DATASET:
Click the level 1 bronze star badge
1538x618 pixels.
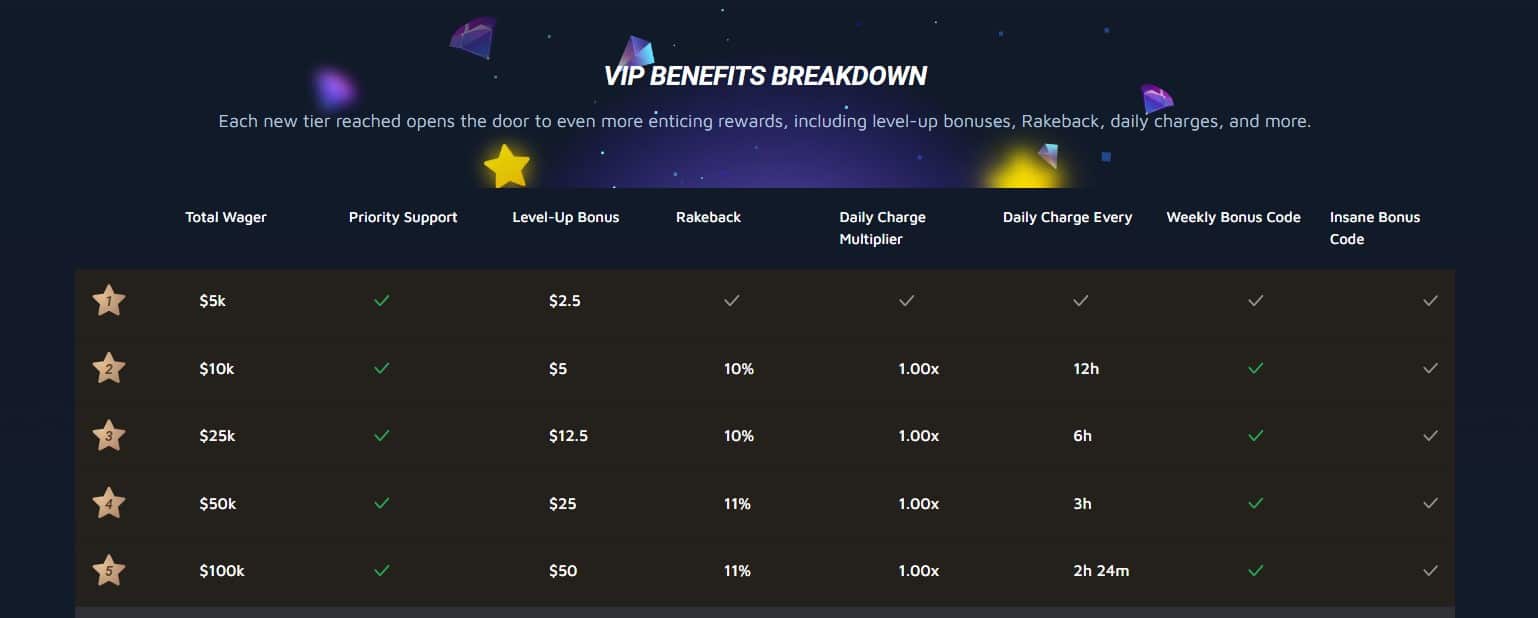(x=108, y=300)
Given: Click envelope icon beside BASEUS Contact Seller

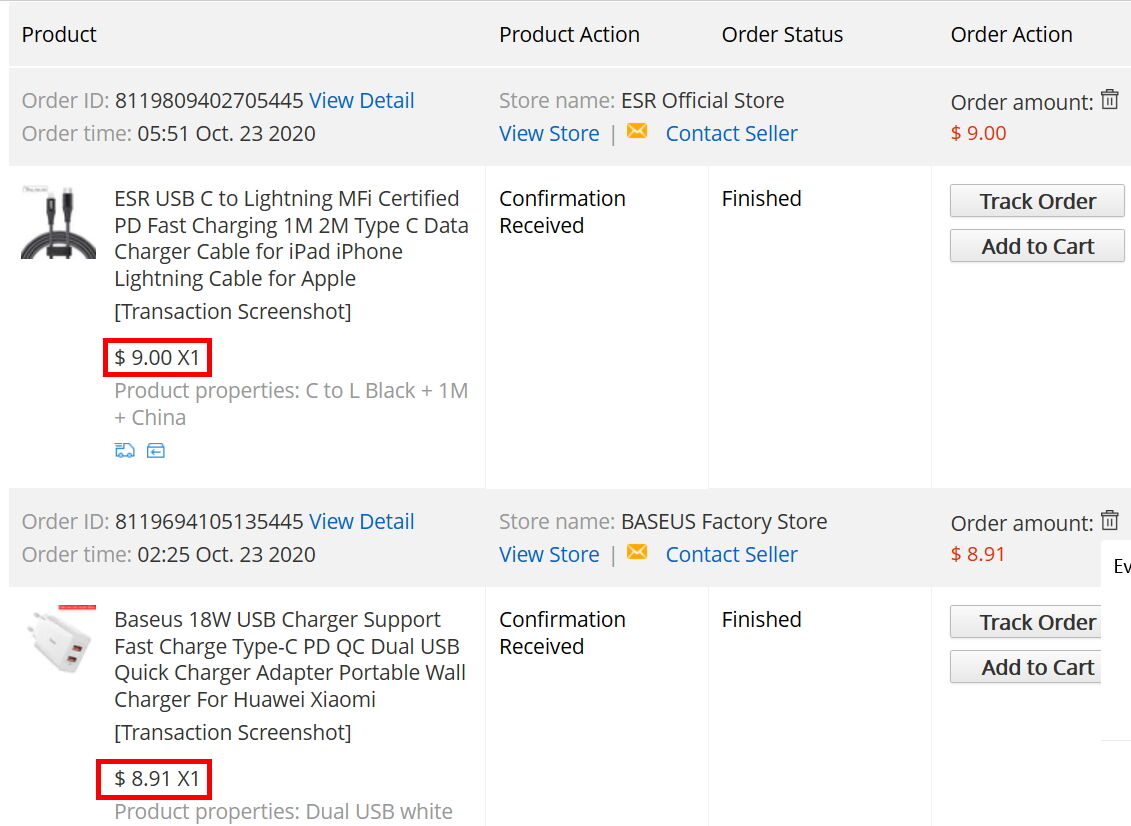Looking at the screenshot, I should point(637,553).
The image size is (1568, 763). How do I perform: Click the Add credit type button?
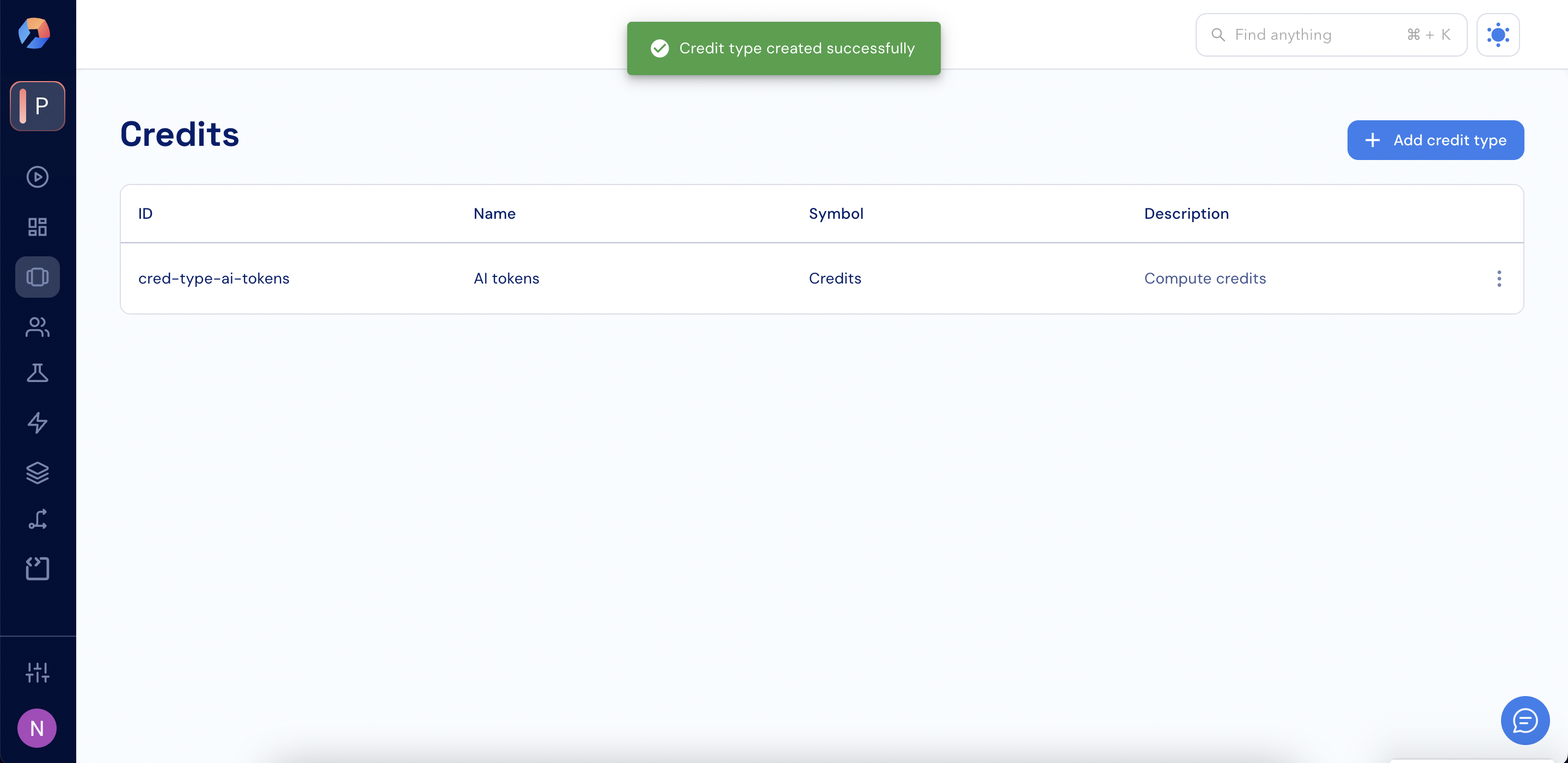1435,140
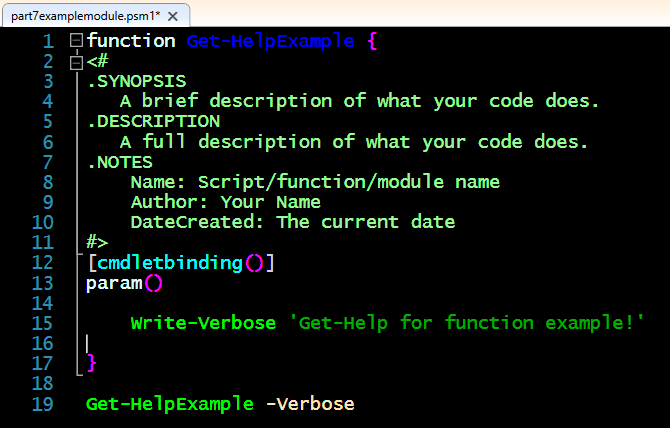Click the .DESCRIPTION help keyword

(153, 121)
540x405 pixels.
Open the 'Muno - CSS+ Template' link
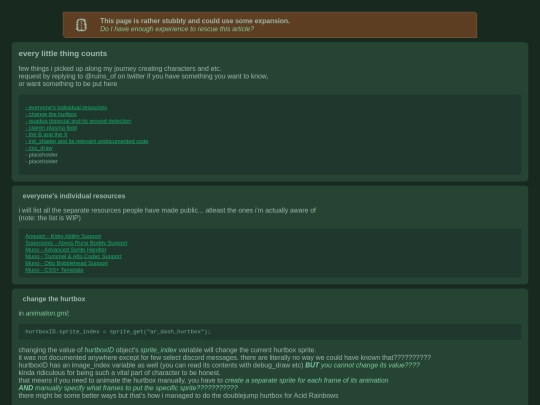click(54, 270)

EXERCISE INSTRUCTIONS: Swap "bronze" for "silver" in the lines above and write all of them out again with nothing else changed. Leave the pictures out.

TASK ANSWER:
Click the level 1 silver star badge
1538x618 pixels.
(x=108, y=300)
Given: Click envelope icon beside BASEUS Contact Seller

Looking at the screenshot, I should point(637,553).
The image size is (1568, 763). How do I perform: Click the Add credit type button?
1435,140
Click the .DESCRIPTION help keyword

(153, 121)
540x405 pixels.
Open the 'Muno - CSS+ Template' link
click(54, 270)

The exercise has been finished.